SECRETARY BLINKEN: Good afternoon, everyone. Very good to see folks here. And to those I haven’t had a chance to say this to, Happy New Year.
This morning, NATO’s North Atlantic Council met to discuss our coordinated response to Russia’s military buildup along the Ukraine border and its increasingly sharp threats and inflammatory rhetoric.
I want to thank NATO Secretary General Stoltenberg for bringing us together.
As he said in his own press conference a short while ago, Russia’s aggressive actions are a threat to peace and security in Europe.
We’re prepared to respond forcefully to further Russian aggression.
But a diplomatic solution is still possible and preferable, if Russia chooses it.
That’s what we, together with our allies and partners, will continue to pursue intently next week at the Strategic Stability Dialogue between the United States and Russia, and at the meetings of the NATO-Russia Council and the OSCE, the Organization for Security and Cooperation in Europe.
Ahead of these urgent discussions, let’s be clear about how we got to this moment.
In 2014, the Ukrainian people chose a democratic and European future for themselves.

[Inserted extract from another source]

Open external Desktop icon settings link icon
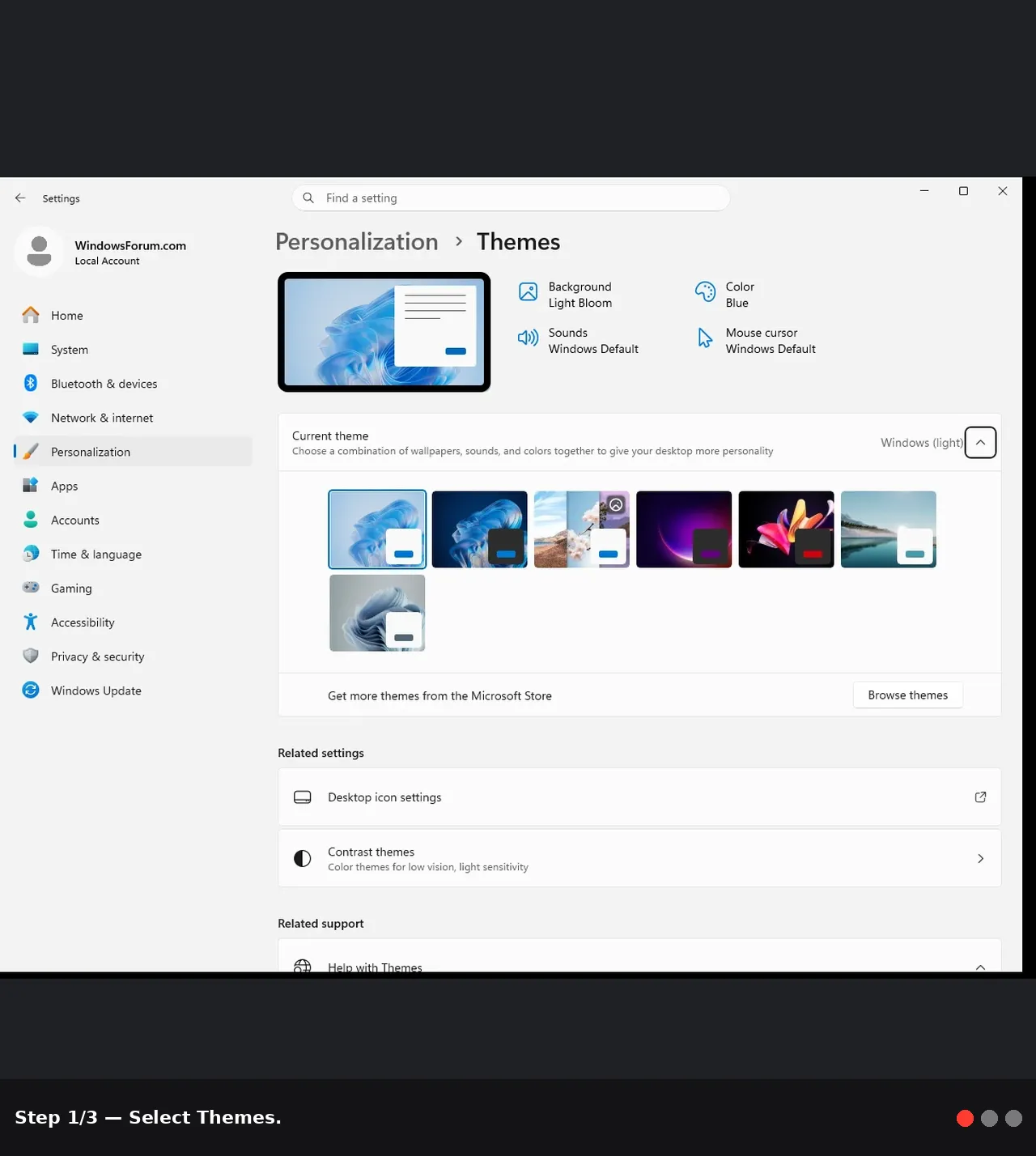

Russia responded by manufacturing a crisis and invading.
Ever since, Russia has occupied Ukraine’s territory in Crimea and has orchestrated a war in the eastern part of Ukraine – with proxies that it leads, trains, supplies, and finances – that has killed nearly 14,000 people and redrawn Ukraine’s borders by force.
Beyond its military aggression, Moscow has also worked to undermine Ukraine’s democratic institutions.
It’s interfered in Ukraine’s politics and elections; it’s blocked energy and commerce to intimidate its leaders and pressure its citizens; it’s used propaganda and disinformation to sow mistrust; it’s launched cyber-attacks on the country’s critical infrastructure.
Then, starting last March and continuing through the fall, Russia began a massive, unprovoked buildup of military forces and equipment on Ukraine’s border – nearly 100,000 troops today, with plans to mobilize twice that number on very short order.
So how does Moscow explain its actions?
It claims that Ukraine is threatening Russia.